Limitations of Prior Work: Existing DT methods (e.g., CDT) treat return-to-go (RTG) and cost-to-go (CTG) as symmetric input tokens, overlooking their fundamental difference: RTG is a flexible performance objective, whereas CTG should serve as a rigid safety boundary.

Key Challenge: This symmetric treatment leads to two problems: (1) it is difficult to select an appropriate initial CTG value at deployment; (2) trajectories whose cumulative cost falls exactly near the safety threshold are sparse in the dataset, resulting in insufficient supervision signals.

Goal: To design an asymmetric conditioning mechanism that treats CTG as a boundary constraint rather than a variable target, decoupling safety guarantees from reward optimization.

Key Insight: Uniformly realign the costs of all safe trajectories to the safety threshold, enabling the model to learn diverse behaviors across the entire safe region under a fixed boundary token.
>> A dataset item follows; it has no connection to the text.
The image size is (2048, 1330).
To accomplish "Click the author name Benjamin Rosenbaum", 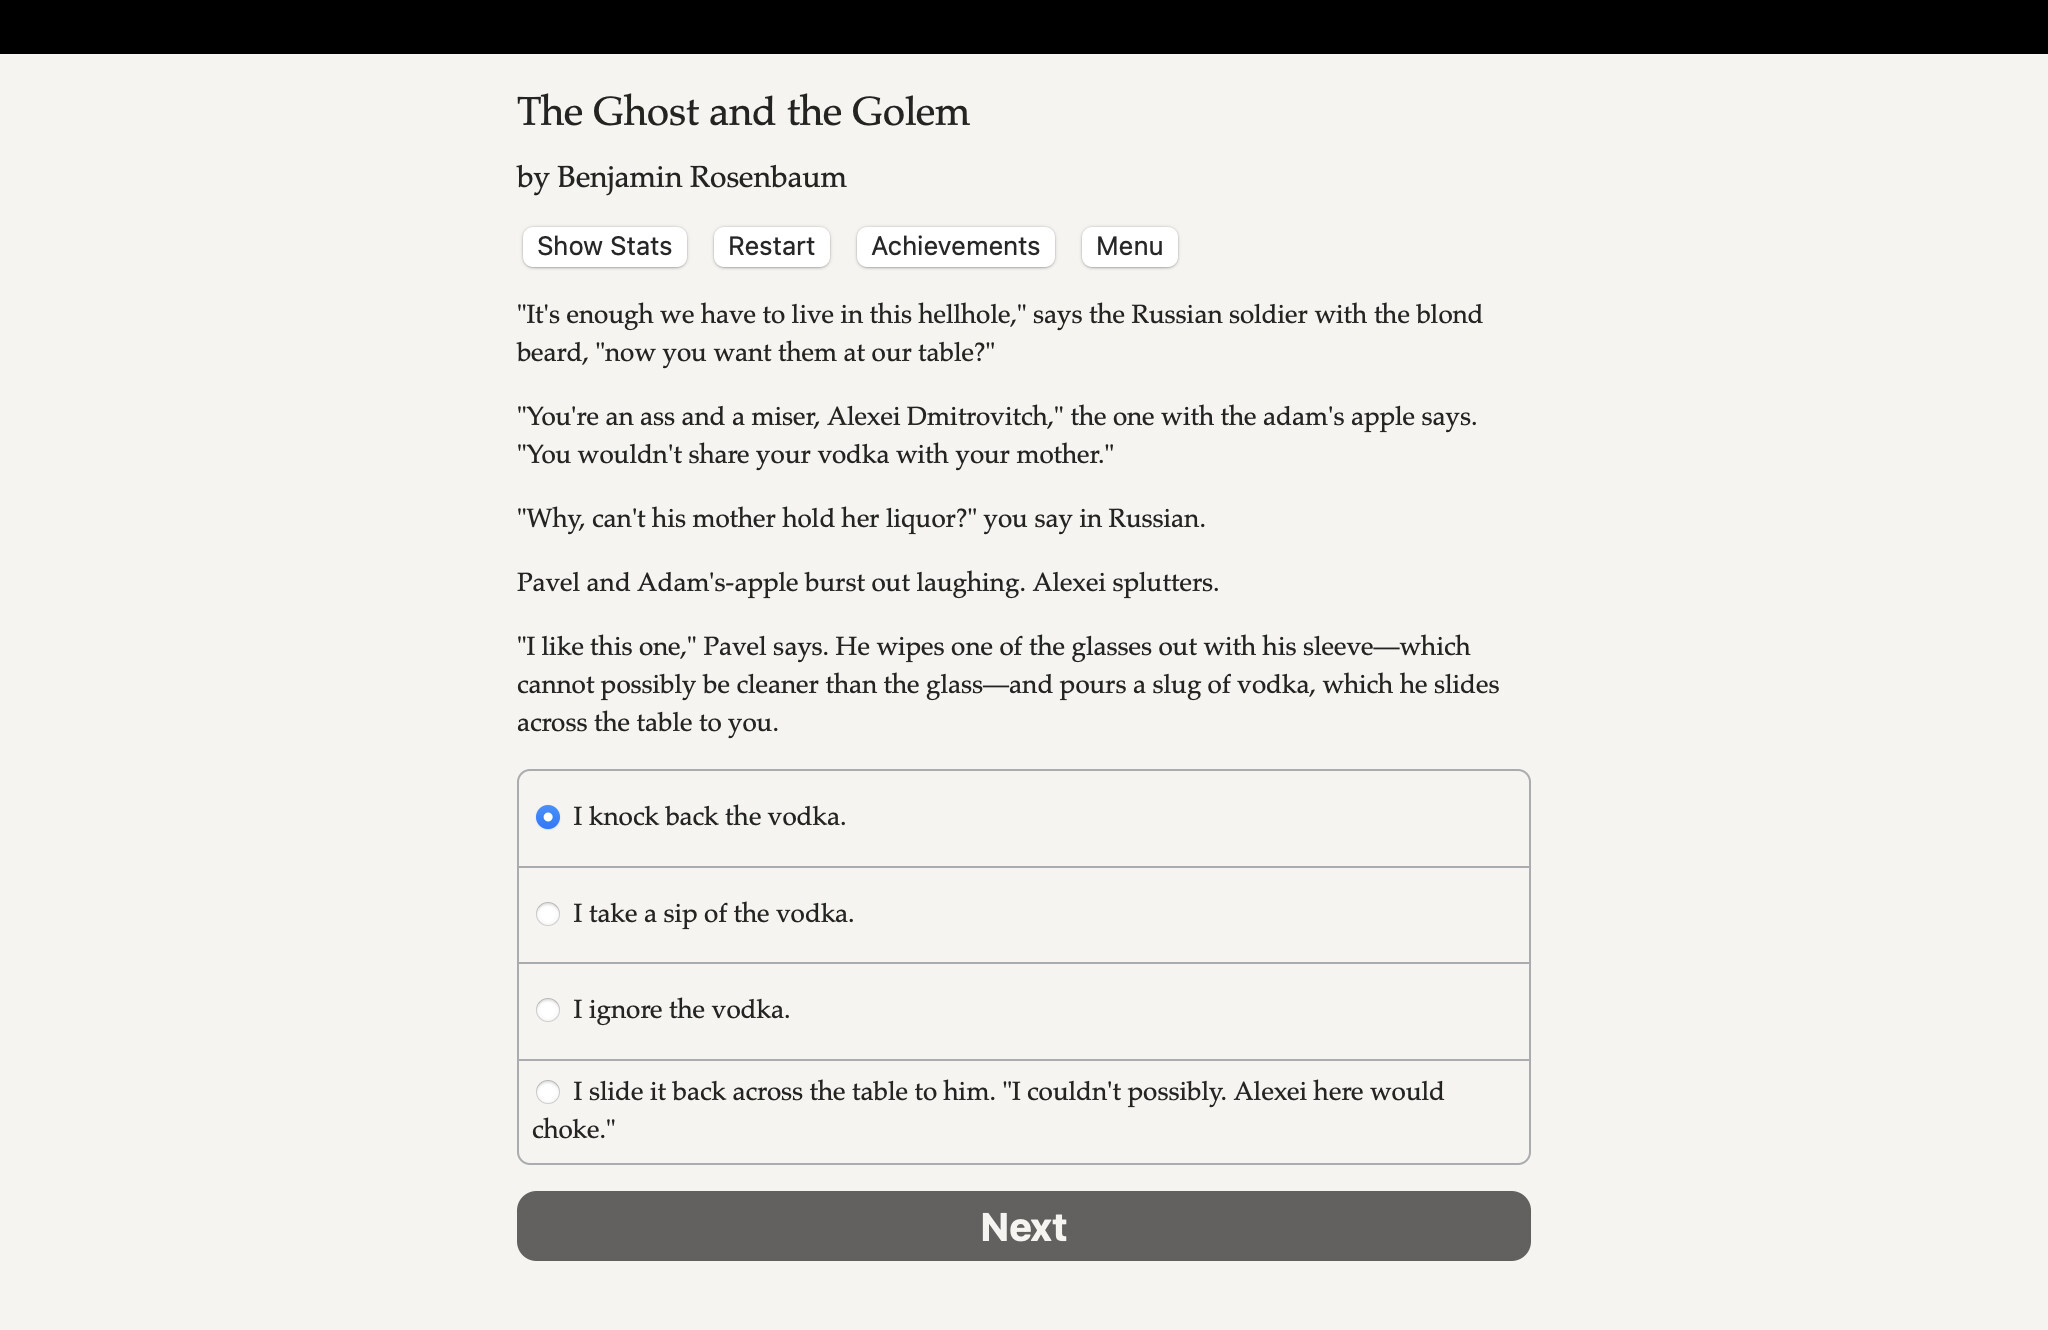I will [680, 176].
Core Idea: CTG Realignment converts sparse "boundary supervision" into dense "region supervision," allowing the model to learn from all behaviors within the safe region rather than only from the rare trajectories whose cost exactly equals the threshold.

Method

Overall Architecture

B2R comprises three tightly coupled components: (1) trajectory filtering to remove unsafe samples; (2) CTG Realignment to unify all safe trajectories to the deployment cost threshold; and (3) RoPE positional encoding to improve modeling of temporal dynamics after realignment.

Key Designs

  1. Trajectory Filtering:

  2. Function: Define the safe region and remove violating trajectories.

  3. Mechanism: Retain trajectories with cumulative cost \(C(\tau) \leq \kappa\) to form \(\mathcal{D}_{\text{safe}}\), ensuring all training data satisfies the deployment constraint.
  4. Design Motivation: Prevent unsafe trajectories from negatively influencing the learned policy.

  5. CTG Realignment:

  6. Function: Create dense and uniform supervision signals.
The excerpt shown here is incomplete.